Contrary to all comments that say Hezbollah should be eliminated from the Lebanese decision-making process, the French think that the party has a meaningful social base in Lebanon.

The French push for a systematic involvement of Hezbollah in Lebanese institutions, believing that it will be in the interest of the country and other groups.

The Lebanese analyst tells the Tehran Times that Hezbollah will be a participant in the next government and will help prepare the conditions to form a national unity government.

"Of course, Hezbollah will have a constructive role in the process of forming a new government in Lebanon, based on the resistance's understanding of the Lebanese reality and necessity of Lebanese consensus," Javad points out.

After naming the Lebanese prime minister on August 31, Macron said in Beirut that the Lebanese political groups had pledged to form a new government headed by Mustafa Adib within 15 days.

He warned about the consequences of a failure by the Lebanese parties to fulfill what they had pledged by the end of October.

Javad underlines that it was clear that there was a great French effort to form a national unity government or national consensus government.

"This government is a salvation government, and its mission is to unify the Lebanese to contain the economic, social, financial, and political crises that we are living in," Javad remarks.

Macron added in a press conference that he had contacted his Iranian counterpart Hassan Rouhani, Saudi Crown Prince Mohammed bin Salman, and international leaders to discuss ways of helping Lebanon, explaining that he felt these leaders had a will to allow Lebanon to follow its path.

In fact, Macron's domain of activities has been very wide, starting from Iran, which was flexible in response to efforts to form a new government, and Hezbollah, which responded positively to what the French president has proposed and its willingness to cooperate based on a set of considerations.

On the other hand, some Lebanese observers believe that the French try to exploit the shock caused by the Beirut blast and take the initiative when the Americans are busy with their elections.

Javad confirms that there was a French pressure on the Lebanese factions to form a government of national unity, or at the very least, a government supported by a vast majority of political groups.
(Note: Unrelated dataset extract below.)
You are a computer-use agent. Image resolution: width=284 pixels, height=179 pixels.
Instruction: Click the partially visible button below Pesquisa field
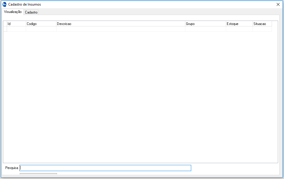(x=38, y=174)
 According to Lebanese media outlets, there was a meeting between the Lebanese political blocs to reach a consensus about the next prime minister, and this matter was evident

during the visit of the French leader to Lebanon.

"In his meetings with the Lebanese politicians and officials, Macron insisted on French interests and concerns in Lebanon, pointing to French-Iranian and French-American convergence there," the Lebanese analyst says.

Javad notes that "apparently there is no objection by the United States and regional countries to the French role on the basis of consensus at this difficult historical phase."

Responding to a question about the possibility of a fundamental change in Lebanon's political structure, the Lebanese analyst believes that "we need a completely new political structure, but there will be a transitional phase and preparation for the parliamentary elections."

 "Afterwards, it is possible to talk about a move towards a new political system and a new political formula. Currently, we are in a transitional phase, and of course, Lebanon needs an internal and external consensus in order to move towards political stability," according to Javad.